Task requirements
Exactly the lines from the line containing "Task: Navigate back with the back arrow" through the final line of the entries below must be returned, and only those, without pictures.

Provided records
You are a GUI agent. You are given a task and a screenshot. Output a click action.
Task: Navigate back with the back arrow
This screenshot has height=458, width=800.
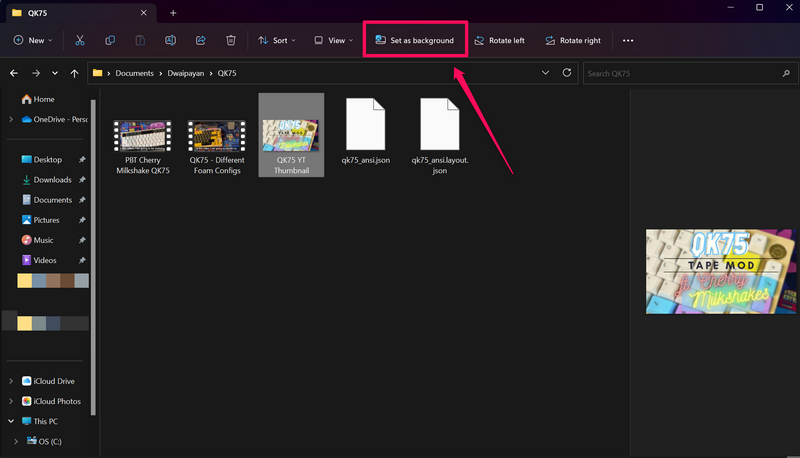[14, 73]
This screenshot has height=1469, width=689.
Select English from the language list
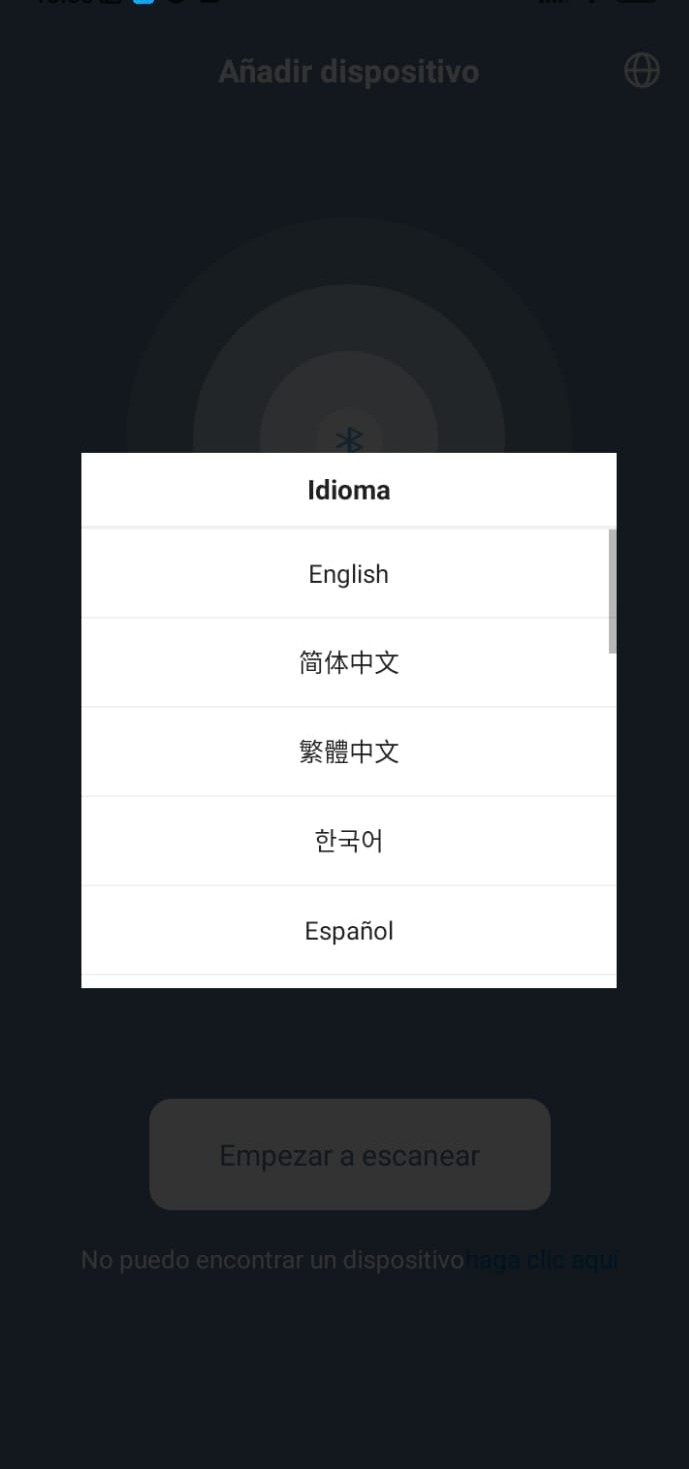point(348,574)
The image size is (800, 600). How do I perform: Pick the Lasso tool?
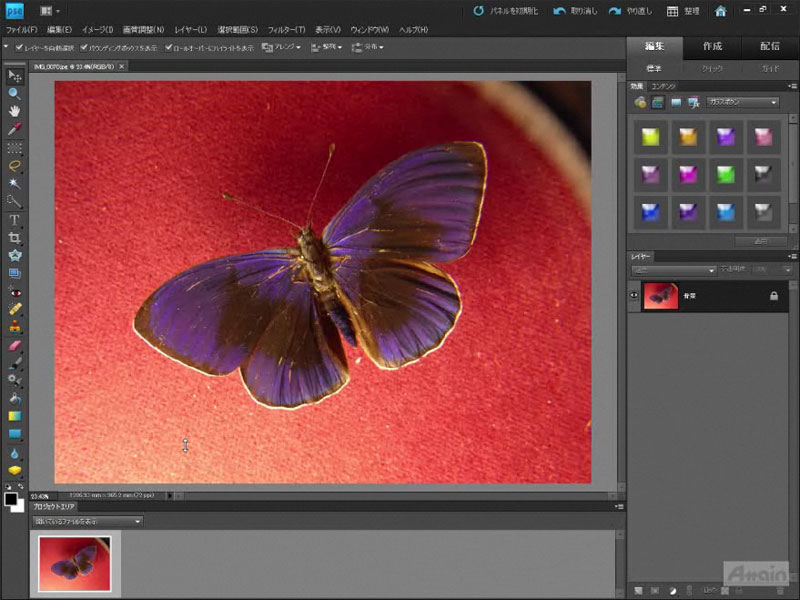click(x=14, y=165)
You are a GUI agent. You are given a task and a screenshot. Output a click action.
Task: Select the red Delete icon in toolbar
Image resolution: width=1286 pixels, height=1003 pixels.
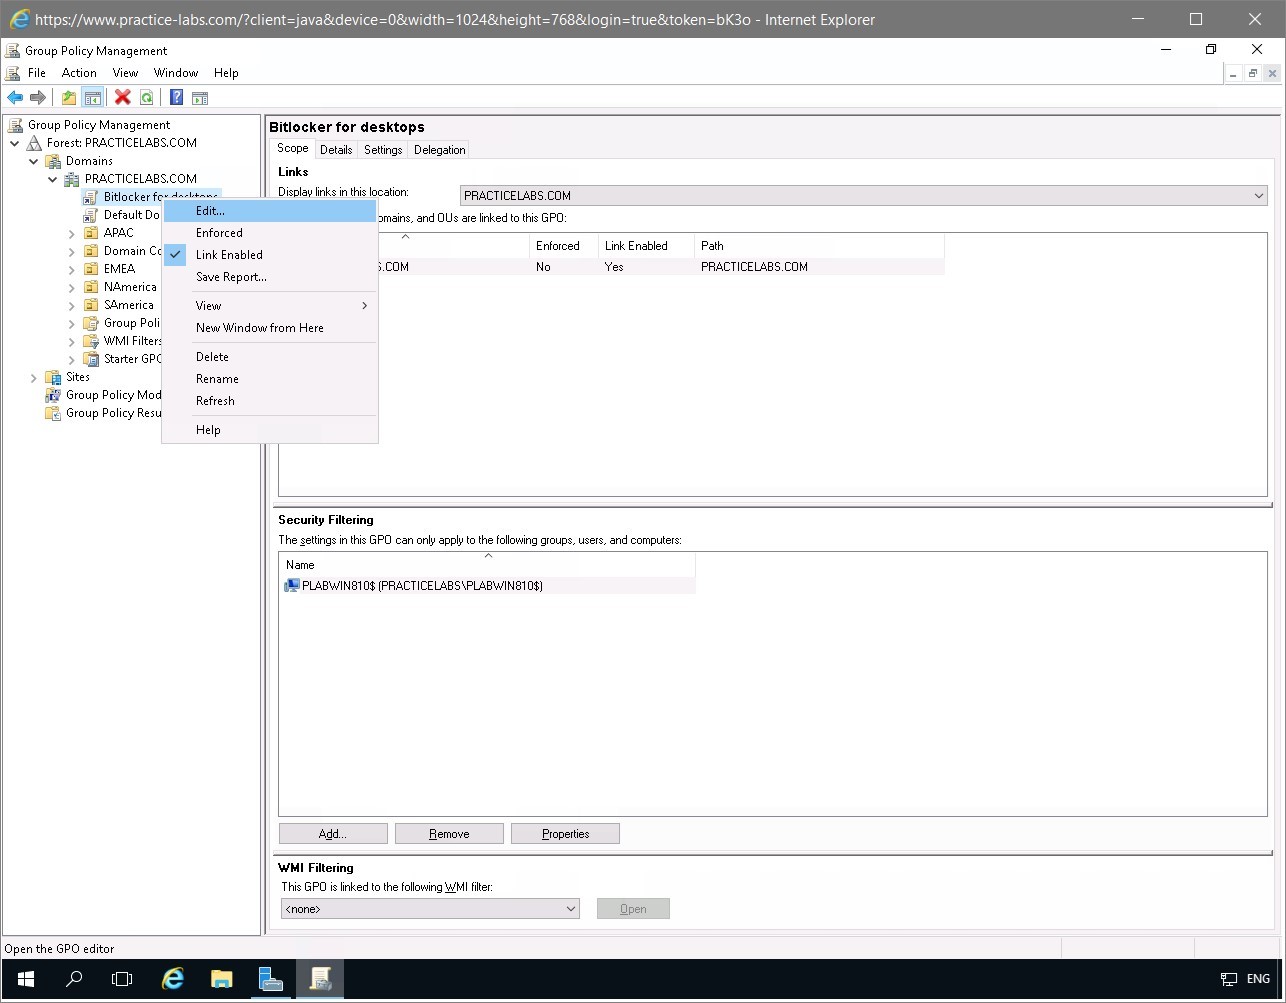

Answer box
Task: Navigate back with the back arrow
This screenshot has height=458, width=800.
[14, 73]
This screenshot has height=1469, width=689.
Select English from the language list
point(348,574)
The image size is (800, 600). How do I perform: Pick the Lasso tool?
click(x=14, y=165)
You are a GUI agent. You are given a task and a screenshot. Output a click action.
Task: Select the red Delete icon in toolbar
Image resolution: width=1286 pixels, height=1003 pixels.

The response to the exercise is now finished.